KMEP and BP North America last month signed deals to provide BP condensate processing and storage at KMEP’s terminal on the Houston Ship Channel (OGJ Online, July 19, 2012). In June, KMEP completed its purchase of a 50% interest in a joint venture owning the Altamont gathering, processing, and treating assets in the Uinta basin in Utah and the Camino Real gathering system in the Eagle Ford shale in Texas from Kohlberg Kravis Roberts & Co. LP (OGJ Online, June 5, 2012).

Shah Deniz partners commit to funding for TAP

Shareholders in the Trans Adriatic Pipeline (TAP) natural gas project reached an accord with members of the Shah Deniz consortium to secure funding for the project. The agreement also includes an option for the Shah Deniz shareholders to take as much as 50% equity in TAP.
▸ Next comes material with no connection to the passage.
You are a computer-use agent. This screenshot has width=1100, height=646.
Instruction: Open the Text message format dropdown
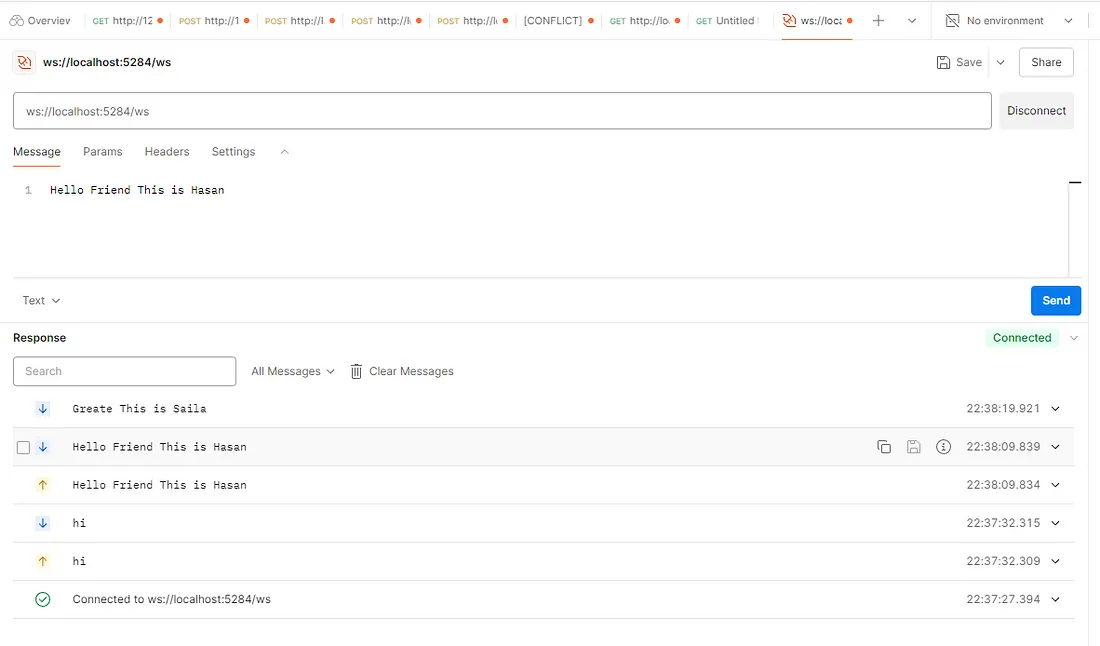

TAP partners are Switzerland’s EGL 42.5%, Norway’s Statoil 42.5%, and Germany’s E.On Ruhrgas 15%. Shah Deniz partners are BP, State Oil Co. of Azerbaijan Republic, and Total.

“These funds will contribute towards continued work in several important areas during the period running up to the final routing decision, expected in 2013,” a TAP news release said.

TAP will transport gas from the giant Shah Deniz II development in Azerbaijan, shipping it via Greece and Albania, across the Adriatic Sea to southern Italy, and then to Western Europe.

Sunoco Logistics starts Mariner East open season

Sunoco Logistics Partners started a binding open season for Project Mariner East to deliver 65,000 b/d of propane and ethane from Marcellus shale areas in western Pennsylvania, including MarkWest Energy Partners’s processing and fractionation complex in Houston, Pa., to southeastern Pennsylvania.

Mariner East will be scalable to support higher volumes as needed, with propane shipments expected by second-half 2014 and full propane and ethane operations in first-half 2015. Subject to terms of the open season, Sunoco will give priority service to shippers making long-term volume commitments.

Mariner East would move ethane to the Philadelphia area from where it would be transported via ship to either the US Gulf Coast or Europe. It would use primarily existing Sunoco pipeline. The project would also include new storage at Philadelphia and near Nederland, Tex.

MarkWest, Sunoco’s partner in the project, says the capacity of Sunoco’s existing 8-in. OD pipeline between Delmont, Pa., and Philadelphia could be increased to meet any future increase in demand for space on the system.